The court already has held that the Constitution gives people the right to anonymously distribute campaign literature. Monday’s ruling extends that right to door-to-door soliciting for other causes.

The church argued that it needs no one’s permission to pursue what it views as its mission to take religion to people’s homes. Someone going door to door may choose to introduce himself, but should not be required to do so, the church argued.

Two lower federal courts found the permit rules evenhanded, and the church appealed. The Supreme Court reversed, and sent the case back to a lower court.

Rehnquist’s dissent mentioned the killings of two university professors in New Hampshire, allegedly by men who had cased the neighborhood by going door to door.

Stratton’s law was intended to address such “very grave risks associated with canvassing,” and did not unduly limit free speech, Rehnquist wrote.

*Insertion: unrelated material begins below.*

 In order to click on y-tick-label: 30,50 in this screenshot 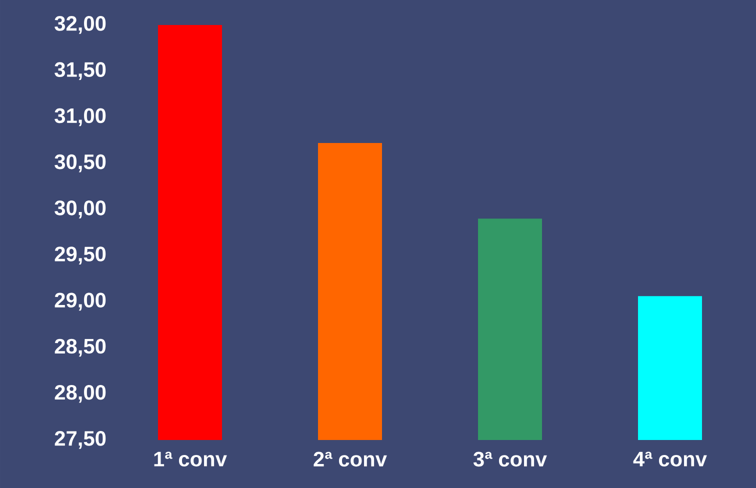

Stratton, population 287, includes many retirees who were sick of being pestered by Jehovah’s Witnesses and others, the town’s mayor has said.

Village Solicitor Frank Bruzzese said the town law was “narrowly drawn to regulate only entry onto private property.”

He interpreted the court’s decision as permission for a canvasser to enter private property without the homeowner’s consent, so long as the canvasser’s intent was to exercise a free speech right.

“If that’s what it means, I guess we’ll all have to live with it,” he said.

The town has had a testy history with the Jehovah’s Witnesses congregation in nearby Wellsville.

Anyone who wants to go door to door must first go to the mayor’s office and fill out a permit application. The form requires a name and other identifying information, and is kept on file. There is no fee.

About 15 people have applied for permits since the law took effect, and no one has been turned away. Jehovah’s Witnesses did not apply, because they considered the permit unconstitutional.

The church won victories in the 1930s and 1940s that have helped form the court’s modern interpretation of the First Amendment.

Stevens took note of the World War II-era cases, saying they repeatedly saved Jehovah’s Witnesses “from petty prosecutions.”

“The value judgment that then motivated a united democratic people fighting to defend those very freedoms from totalitarian attack is unchanged. It motivates our decision today,” Stevens wrote.

The case is Watchtower Bible and Tract Society of New York Inc. v. Village of Stratton, Ohio, et al., 00-1737.